● YOUR TASK
Please restate the data word for word, leaving out no line.

● DATA EXTRACT
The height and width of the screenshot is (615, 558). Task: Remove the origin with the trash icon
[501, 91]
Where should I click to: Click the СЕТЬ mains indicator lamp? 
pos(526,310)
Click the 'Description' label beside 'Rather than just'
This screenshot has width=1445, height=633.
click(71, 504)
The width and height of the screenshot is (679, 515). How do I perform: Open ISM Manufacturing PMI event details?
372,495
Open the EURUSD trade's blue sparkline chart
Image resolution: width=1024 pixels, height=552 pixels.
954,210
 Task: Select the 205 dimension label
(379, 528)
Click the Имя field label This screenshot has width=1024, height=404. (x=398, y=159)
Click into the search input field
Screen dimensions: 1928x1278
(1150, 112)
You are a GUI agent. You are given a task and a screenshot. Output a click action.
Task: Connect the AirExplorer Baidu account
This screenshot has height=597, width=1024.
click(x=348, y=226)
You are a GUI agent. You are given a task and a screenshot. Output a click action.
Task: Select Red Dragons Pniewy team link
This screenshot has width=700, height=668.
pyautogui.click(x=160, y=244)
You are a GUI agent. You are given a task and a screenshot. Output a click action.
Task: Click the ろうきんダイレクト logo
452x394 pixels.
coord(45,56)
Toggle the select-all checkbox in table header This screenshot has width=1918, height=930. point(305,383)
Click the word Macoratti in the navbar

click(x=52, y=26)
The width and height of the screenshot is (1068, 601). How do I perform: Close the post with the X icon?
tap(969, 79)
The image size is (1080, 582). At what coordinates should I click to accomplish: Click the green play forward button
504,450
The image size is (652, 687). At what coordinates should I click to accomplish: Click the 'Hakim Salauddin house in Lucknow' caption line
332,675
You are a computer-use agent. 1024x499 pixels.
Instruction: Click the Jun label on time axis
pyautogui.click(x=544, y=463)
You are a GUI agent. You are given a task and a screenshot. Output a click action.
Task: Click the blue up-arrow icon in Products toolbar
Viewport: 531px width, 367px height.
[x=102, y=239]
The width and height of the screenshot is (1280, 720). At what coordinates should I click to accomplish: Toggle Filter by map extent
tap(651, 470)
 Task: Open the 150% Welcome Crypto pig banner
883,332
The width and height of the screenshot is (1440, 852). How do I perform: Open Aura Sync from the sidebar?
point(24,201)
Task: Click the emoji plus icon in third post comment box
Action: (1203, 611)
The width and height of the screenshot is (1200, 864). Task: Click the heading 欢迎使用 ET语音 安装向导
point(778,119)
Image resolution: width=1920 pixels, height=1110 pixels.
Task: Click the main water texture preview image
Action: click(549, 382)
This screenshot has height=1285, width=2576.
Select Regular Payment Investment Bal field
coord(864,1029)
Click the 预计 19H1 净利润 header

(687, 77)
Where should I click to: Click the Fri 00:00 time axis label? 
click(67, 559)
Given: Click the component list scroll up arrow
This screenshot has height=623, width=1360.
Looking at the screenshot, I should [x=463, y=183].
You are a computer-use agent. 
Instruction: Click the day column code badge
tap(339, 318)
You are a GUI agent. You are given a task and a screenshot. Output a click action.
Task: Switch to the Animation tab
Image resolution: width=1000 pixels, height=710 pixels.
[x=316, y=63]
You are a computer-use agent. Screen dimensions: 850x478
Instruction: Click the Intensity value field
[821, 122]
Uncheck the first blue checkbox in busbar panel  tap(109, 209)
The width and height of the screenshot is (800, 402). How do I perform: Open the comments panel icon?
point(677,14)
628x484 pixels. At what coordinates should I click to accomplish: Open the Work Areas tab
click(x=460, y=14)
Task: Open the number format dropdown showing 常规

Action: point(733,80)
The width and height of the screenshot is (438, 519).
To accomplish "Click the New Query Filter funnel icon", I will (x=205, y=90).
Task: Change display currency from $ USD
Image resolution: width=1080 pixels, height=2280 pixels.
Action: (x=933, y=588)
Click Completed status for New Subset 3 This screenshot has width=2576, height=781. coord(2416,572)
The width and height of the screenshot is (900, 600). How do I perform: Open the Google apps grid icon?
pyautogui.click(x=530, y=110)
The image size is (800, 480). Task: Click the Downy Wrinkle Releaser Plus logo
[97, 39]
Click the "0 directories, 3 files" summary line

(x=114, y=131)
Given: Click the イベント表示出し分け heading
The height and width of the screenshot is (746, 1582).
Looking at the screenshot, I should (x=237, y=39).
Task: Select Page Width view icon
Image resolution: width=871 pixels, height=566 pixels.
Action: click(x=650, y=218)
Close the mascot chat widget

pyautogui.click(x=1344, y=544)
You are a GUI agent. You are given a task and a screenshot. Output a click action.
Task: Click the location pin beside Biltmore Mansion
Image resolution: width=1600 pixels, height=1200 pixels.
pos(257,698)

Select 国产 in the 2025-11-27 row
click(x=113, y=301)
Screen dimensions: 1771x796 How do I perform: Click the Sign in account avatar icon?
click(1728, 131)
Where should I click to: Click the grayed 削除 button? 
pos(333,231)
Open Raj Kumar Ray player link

● TASK ANSWER
The height and width of the screenshot is (615, 558). Task: Remove the origin with the trash icon
[501, 91]
Where should I click to: Click the СЕТЬ mains indicator lamp? 
pos(526,310)
Click the 'Description' label beside 'Rather than just'
This screenshot has width=1445, height=633.
click(71, 504)
The width and height of the screenshot is (679, 515). How do I perform: Open ISM Manufacturing PMI event details?
372,495
Open the EURUSD trade's blue sparkline chart
Image resolution: width=1024 pixels, height=552 pixels.
954,210
 Task: Select the 205 dimension label
(379, 528)
Click the Имя field label This screenshot has width=1024, height=404. (x=398, y=159)
Click into the search input field
Screen dimensions: 1928x1278
(1150, 112)
You are a GUI agent. You are given a task and a screenshot. Output a click action.
Task: Connect the AirExplorer Baidu account
This screenshot has height=597, width=1024.
click(x=348, y=226)
You are a GUI agent. You are given a task and a screenshot. Output a click action.
Task: Select Red Dragons Pniewy team link
This screenshot has width=700, height=668.
pyautogui.click(x=160, y=244)
You are a GUI agent. You are given a task and a screenshot. Output a click action.
Task: Click the ろうきんダイレクト logo
452x394 pixels.
coord(45,56)
Toggle the select-all checkbox in table header This screenshot has width=1918, height=930. point(305,383)
Click the word Macoratti in the navbar

click(x=52, y=26)
The width and height of the screenshot is (1068, 601). How do I perform: Close the post with the X icon?
tap(969, 79)
The image size is (1080, 582). At what coordinates should I click to accomplish: Click the green play forward button
504,450
The image size is (652, 687). At what coordinates should I click to accomplish: Click the 'Hakim Salauddin house in Lucknow' caption line
332,675
You are a computer-use agent. 1024x499 pixels.
Instruction: Click the Jun label on time axis
pyautogui.click(x=544, y=463)
You are a GUI agent. You are given a task and a screenshot. Output a click action.
Task: Click the blue up-arrow icon in Products toolbar
Viewport: 531px width, 367px height.
[x=102, y=239]
The width and height of the screenshot is (1280, 720). At what coordinates should I click to accomplish: Toggle Filter by map extent
tap(651, 470)
 Task: Open the 150% Welcome Crypto pig banner
883,332
The width and height of the screenshot is (1440, 852). How do I perform: Open Aura Sync from the sidebar?
point(24,201)
Task: Click the emoji plus icon in third post comment box
Action: (1203, 611)
The width and height of the screenshot is (1200, 864). Task: Click the heading 欢迎使用 ET语音 安装向导
point(778,119)
Image resolution: width=1920 pixels, height=1110 pixels.
Task: Click the main water texture preview image
Action: click(549, 382)
This screenshot has height=1285, width=2576.
Select Regular Payment Investment Bal field
coord(864,1029)
Click the 预计 19H1 净利润 header

(687, 77)
Where should I click to: Click the Fri 00:00 time axis label? 
click(67, 559)
Given: Click the component list scroll up arrow
This screenshot has height=623, width=1360.
Looking at the screenshot, I should [x=463, y=183].
You are a computer-use agent. 
Instruction: Click the day column code badge
tap(339, 318)
You are a GUI agent. You are given a task and a screenshot. Output a click action.
Task: Switch to the Animation tab
Image resolution: width=1000 pixels, height=710 pixels.
[x=316, y=63]
You are a computer-use agent. Screen dimensions: 850x478
Instruction: Click the Intensity value field
[821, 122]
Uncheck the first blue checkbox in busbar panel  tap(109, 209)
The width and height of the screenshot is (800, 402). How do I perform: Open the comments panel icon?
point(677,14)
628x484 pixels. At what coordinates should I click to accomplish: Open the Work Areas tab
click(x=460, y=14)
Task: Open the number format dropdown showing 常规

Action: point(733,80)
The width and height of the screenshot is (438, 519).
To accomplish "Click the New Query Filter funnel icon", I will (x=205, y=90).
Task: Change display currency from $ USD
Image resolution: width=1080 pixels, height=2280 pixels.
Action: (x=933, y=588)
Click Completed status for New Subset 3 This screenshot has width=2576, height=781. coord(2416,572)
The width and height of the screenshot is (900, 600). How do I perform: Open the Google apps grid icon?
pyautogui.click(x=530, y=110)
The image size is (800, 480). Task: Click the Downy Wrinkle Releaser Plus logo
[97, 39]
Click the "0 directories, 3 files" summary line

(x=114, y=131)
Given: Click the イベント表示出し分け heading
The height and width of the screenshot is (746, 1582).
Looking at the screenshot, I should (x=237, y=39).
Task: Select Page Width view icon
Image resolution: width=871 pixels, height=566 pixels.
Action: click(x=650, y=218)
Close the mascot chat widget

pyautogui.click(x=1344, y=544)
You are a GUI agent. You are given a task and a screenshot. Output a click action.
Task: Click the location pin beside Biltmore Mansion
Image resolution: width=1600 pixels, height=1200 pixels.
pos(257,698)

Select 国产 in the 2025-11-27 row
click(x=113, y=301)
Screen dimensions: 1771x796 How do I perform: Click the Sign in account avatar icon?
click(1728, 131)
Where should I click to: Click the grayed 削除 button? 
pos(333,231)
Open Raj Kumar Ray player link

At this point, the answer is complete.